▶ **WORK TASK**
Word for word, restate every line of the material.
········
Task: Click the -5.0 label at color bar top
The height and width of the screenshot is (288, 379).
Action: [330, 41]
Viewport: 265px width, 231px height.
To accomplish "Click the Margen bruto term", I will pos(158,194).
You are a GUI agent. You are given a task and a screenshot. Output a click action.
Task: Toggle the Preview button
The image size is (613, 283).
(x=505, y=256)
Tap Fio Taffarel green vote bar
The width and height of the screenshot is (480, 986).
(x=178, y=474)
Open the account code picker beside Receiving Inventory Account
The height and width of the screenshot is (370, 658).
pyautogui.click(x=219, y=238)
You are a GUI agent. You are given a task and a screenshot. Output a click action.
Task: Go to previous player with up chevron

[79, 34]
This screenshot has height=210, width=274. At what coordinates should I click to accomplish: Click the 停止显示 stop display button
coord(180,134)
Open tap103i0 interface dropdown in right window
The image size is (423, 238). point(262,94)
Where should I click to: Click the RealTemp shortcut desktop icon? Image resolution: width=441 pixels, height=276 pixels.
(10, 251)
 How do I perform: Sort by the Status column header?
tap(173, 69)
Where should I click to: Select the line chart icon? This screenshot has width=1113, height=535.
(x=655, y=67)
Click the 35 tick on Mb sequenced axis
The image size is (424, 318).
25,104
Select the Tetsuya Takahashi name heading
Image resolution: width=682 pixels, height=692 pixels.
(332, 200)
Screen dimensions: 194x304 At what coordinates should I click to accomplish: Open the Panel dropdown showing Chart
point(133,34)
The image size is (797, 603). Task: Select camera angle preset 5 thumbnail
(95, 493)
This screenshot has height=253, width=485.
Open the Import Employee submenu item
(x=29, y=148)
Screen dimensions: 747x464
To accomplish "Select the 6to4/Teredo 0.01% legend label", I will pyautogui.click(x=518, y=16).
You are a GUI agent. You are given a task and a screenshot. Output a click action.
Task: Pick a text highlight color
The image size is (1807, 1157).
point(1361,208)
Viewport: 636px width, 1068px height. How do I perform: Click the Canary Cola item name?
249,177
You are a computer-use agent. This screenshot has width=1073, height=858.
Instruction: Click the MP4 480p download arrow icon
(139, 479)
········
▶ **TASK SOLUTION**
Task: Click the -5.0 label at color bar top
The height and width of the screenshot is (288, 379).
Action: [330, 41]
Viewport: 265px width, 231px height.
To accomplish "Click the Margen bruto term", I will pos(158,194).
You are a GUI agent. You are given a task and a screenshot. Output a click action.
Task: Toggle the Preview button
The image size is (613, 283).
(x=505, y=256)
Tap Fio Taffarel green vote bar
The width and height of the screenshot is (480, 986).
(x=178, y=474)
Open the account code picker beside Receiving Inventory Account
The height and width of the screenshot is (370, 658).
pyautogui.click(x=219, y=238)
You are a GUI agent. You are given a task and a screenshot. Output a click action.
Task: Go to previous player with up chevron

[79, 34]
This screenshot has height=210, width=274. At what coordinates should I click to accomplish: Click the 停止显示 stop display button
coord(180,134)
Open tap103i0 interface dropdown in right window
The image size is (423, 238). point(262,94)
Where should I click to: Click the RealTemp shortcut desktop icon? Image resolution: width=441 pixels, height=276 pixels.
(10, 251)
 How do I perform: Sort by the Status column header?
tap(173, 69)
Where should I click to: Select the line chart icon? This screenshot has width=1113, height=535.
(x=655, y=67)
Click the 35 tick on Mb sequenced axis
The image size is (424, 318).
25,104
Select the Tetsuya Takahashi name heading
Image resolution: width=682 pixels, height=692 pixels.
(332, 200)
Screen dimensions: 194x304 At what coordinates should I click to accomplish: Open the Panel dropdown showing Chart
point(133,34)
The image size is (797, 603). Task: Select camera angle preset 5 thumbnail
(95, 493)
This screenshot has height=253, width=485.
Open the Import Employee submenu item
(x=29, y=148)
Screen dimensions: 747x464
To accomplish "Select the 6to4/Teredo 0.01% legend label", I will pyautogui.click(x=518, y=16).
You are a GUI agent. You are given a task and a screenshot. Output a click action.
Task: Pick a text highlight color
The image size is (1807, 1157).
point(1361,208)
Viewport: 636px width, 1068px height. How do I perform: Click the Canary Cola item name?
249,177
You are a computer-use agent. This screenshot has width=1073, height=858.
Instruction: Click the MP4 480p download arrow icon
(139, 479)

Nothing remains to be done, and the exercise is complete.